Ethan seemed to be neither. At twenty-one, he already had the physique of a man, with the soft edges of boyhood filed down to toned, lean muscle. He was handsome, but in a rough, slightly battered kind of way that actually made him seem better-looking than if he’d been conventionally attractive. And that devilish twist to his mouth—that made him seem slightly dangerous.

She’d heard that he didn’t smoke or drink, and he kept to himself, never joining the other men who went into town on Saturday nights. Her father said he took his job seriously, which was a good thing, because everyone knew Mac McGuire didn’t put up with slackers on the Flying M.

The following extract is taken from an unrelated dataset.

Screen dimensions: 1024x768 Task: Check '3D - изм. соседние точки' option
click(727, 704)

Initially, when their paths crossed, Ethan had been respectful of her position as the owner’s only child, but he still unnerved her. He seemed so self-contained, almost secretive. Sometimes she had caught him watching her—a glimpse of soulful blue eyes under those long, dark lashes that perfectly matched his silky-looking black hair. She’d pretended to ignore his surveillance, but inside she had shivered.

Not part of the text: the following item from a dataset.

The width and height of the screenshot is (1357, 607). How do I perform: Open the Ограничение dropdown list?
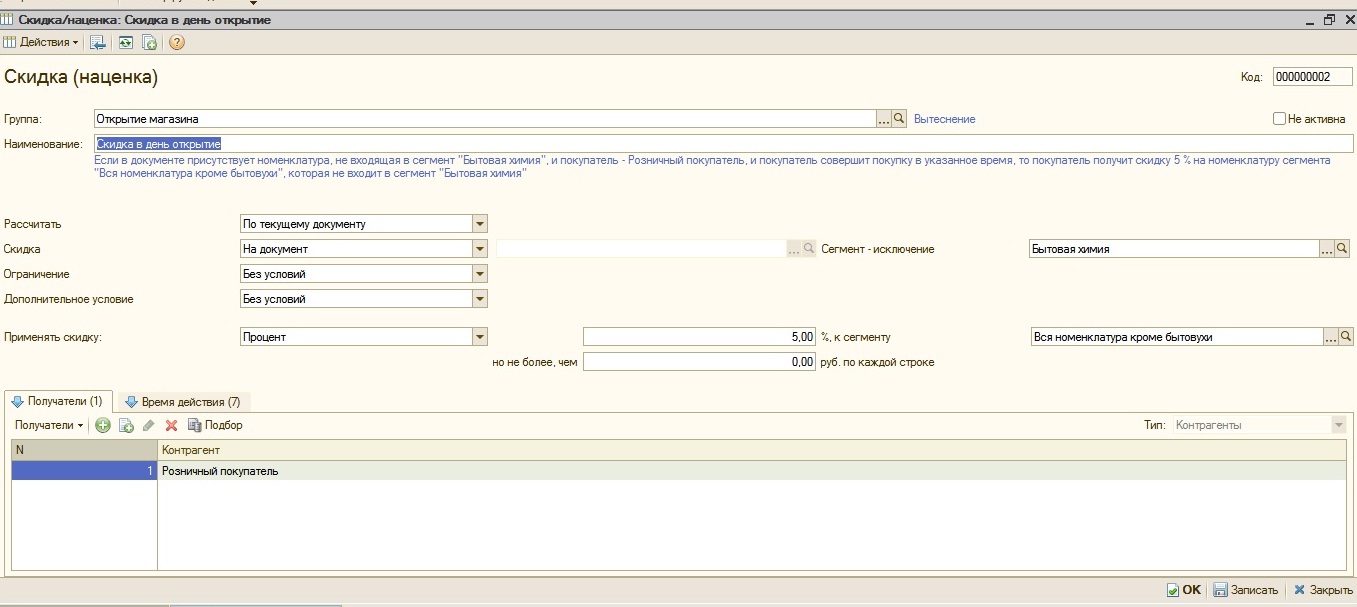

He still made her shiver—though for completely different reasons now.

The barn door creaked open on rusted hinges. Several of the horses along the corridor moved restively and stuck their heads out of their stalls. Midnight visitors were uncommon at the Flying M.

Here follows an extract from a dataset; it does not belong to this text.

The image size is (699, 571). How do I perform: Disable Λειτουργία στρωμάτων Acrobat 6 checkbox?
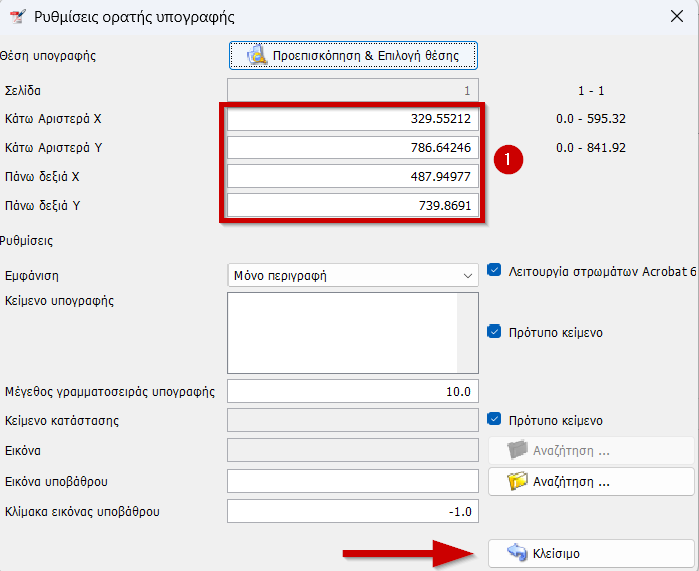click(494, 270)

She found Ethan in the tack room, and slipped up behind him to place her hands over his eyes. “Guess who? And if you say any name but mine, the wedding’s off.”

He turned and grabbed her up, grinning. “Hey there, darlin’. What’s your name again?”

She laughed softly and punched his arm. He responded by giving her the kind of kiss she’d never experienced from anyone but him. He smelled of leather and spice and a heated male energy that sent tingles through her stomach.

She bathed in the heady delight of his touch, his scent, the nudge of his thighs against her legs. Her body hummed and sizzled, sparked by nothing more than simple contact, and he knew it instantly because he kissed her again, more slowly, more thoroughly this time.

She nestled against him, and when his hands pushed under her thin blouse, cupping her breasts, she almost stopped breathing. He was coaxing her body to life, his eyes speaking volumes of need and want and desire, and Cassie couldn’t help but answer.

Slowly, savoring every murmur and sigh, she let her head fall back. She clutched his dark hair in both hands, bringing his head down. Ethan’s mouth came against the pulse point at her throat, stroking with his tongue, teasing, raking his teeth lightly against her skin until she felt consumed by fire.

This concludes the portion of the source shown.